How many uniquely defined curves can you find whose graphs contain the points (1,1), (6,-3), and (7,3)?

NOTE:  Some of the algebra below is very intimidating to those who aren’t pretty good friends with mathematical symbol-pushing.  If you like, you can skip to the brief video clip at the end of this post showing all solutions.

SOLUTION ALERT — Don’t read any further if you want to play with this problem yourself.

Many students instantly think of vertical parabolas of the form y=a\cdot x^2+b\cdot x+c, but when I presented this at the MMC meeting in Chicago tonight, two stellar Geometry teachers on the front row suggested circles.  Others correctly noted that there are infinitely many curves defined solely by those three points, but I’ll talk about that in a second.  Most students first think about vertical parabolas and circles.

From the generic equation for a vertical parabola, one could plug in the three given ordered pairs and create a 3×3 system of linear equations.  I argue that a CAS is a good call here, especially when it can give the quadratic equation in multiple forms with equal ease.

That’s lots of algebra, but it was all completed very quickly using my CAS, proving another technology advantage is that all forms of an equation are equally easy to compute on a CAS.  When people try to solve this problem by hand, they invariably use the standard form only because the algebraic manipulations in the other cases are unwieldy, at best.  Here’s an image of the curve using the factored form of the equation.

The circle was also easy to get using a CAS to drive the algebra.

This graph shows the circle and the vertical parabola together.

A horizontal parabola can be obtained just as easily, but I’ll leave that one for you to discover.

This past summer, I was prodded by a teacher at the institute Nurfatimah and I ran for Westminster’s Center for Teaching to find all rotated parabolas which contained those points.  To do so, I thought that if a parabola rotated some \theta units contained those points, then if I could rotate the points back \theta units, the corresponding parabola would be vertical, and I could solve it using my CAS as above.

Using a transformation matrix on my original 3 points, I found their rotation images and substituted these into the standard form of a vertical parabola, a\cdot x^2+b\cdot x+c as shown below.

Those bottom three lines definitely look intimidating, but for any constant value of \theta, each is just a linear equation in a, b, and c.  While my Nspire CAS couldn’t solve that system directly and WolframAlpha timed out, I could accomplish the algebra step-by step on the Nspire.  (Click here if you have TI-Nspire CAS software and want to see my algebra.)

Geogebra 4.2 Beta did accomplish the solution in a single line.  Its solution to each coefficient is shown here:

Substituting the expressions in terms of \theta for a, b, and c back into the standard quadratic, y=a\cdot x^2+b\cdot x+c and rotating the equation back into place created a generic equation for a rotatable parabola through the given three points.  I used this equation to define my rotatable parabola through the 3 points with a slider for \theta here on GeoGebraTube (here is the original GeoGebra document).  You don’t get to manipulate it, but the following vimeo clip shows all of the rotated parabolas for 0\leq\theta\leq 2\pi.
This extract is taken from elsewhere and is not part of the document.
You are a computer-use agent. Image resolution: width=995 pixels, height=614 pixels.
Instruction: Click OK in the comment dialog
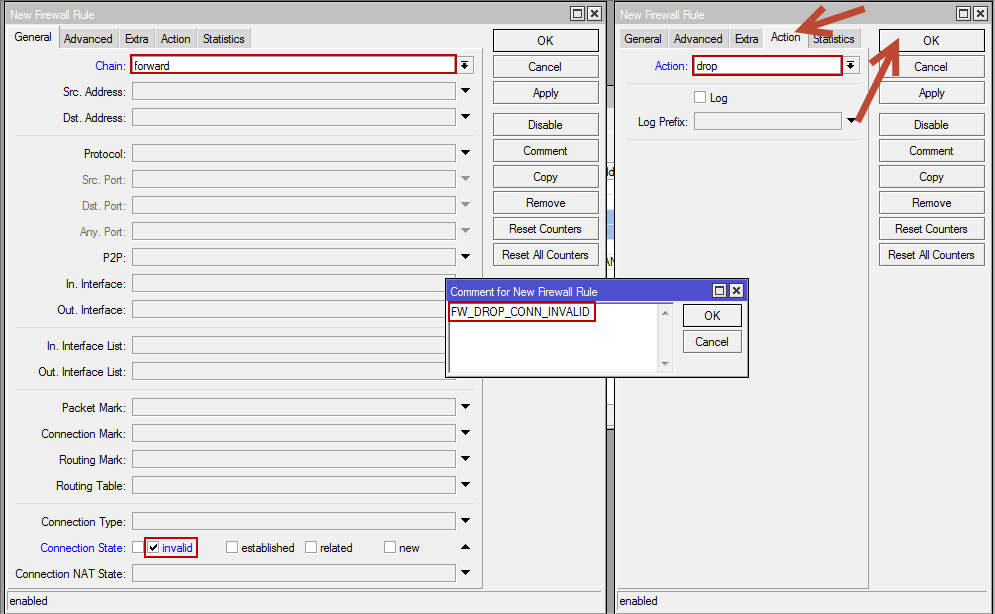tap(712, 316)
As a final bang for the presentation, one teacher in the audience wondered what it would look like if a trace was placed on the rotating parabolas.  Easily done.  Whether doing this in an Nspire CAS or on GeoGebra, right click the curve and select trace on.  Dragging the slider for the angle through all of its possible values creates the following graph.

Now that’s just pretty!  The enveloped triangle in the center is precisely the triangle circumscribed by the circle found above.  It’s straight edges are defined by the degenerate cases of the parabolas at the instances when the vertices were stretched to infinity.

As some in tonight’s audience pointed out, there are also infinitely many rotated circles and ellipses defined by these points.  Another wondered what would happen if a trace was placed on the rotating vertex instead of the entire parabola. On that last question, we’re pretty certain that the curve is some sort of “tri-perbola”–a ‘hyperbola’ with three branches–whose vertices are the three given points.  We don’t know an equation for it (yet), so that and other great extensions of this are now problems for another day.  I’d love to hear what others think or find in this problem.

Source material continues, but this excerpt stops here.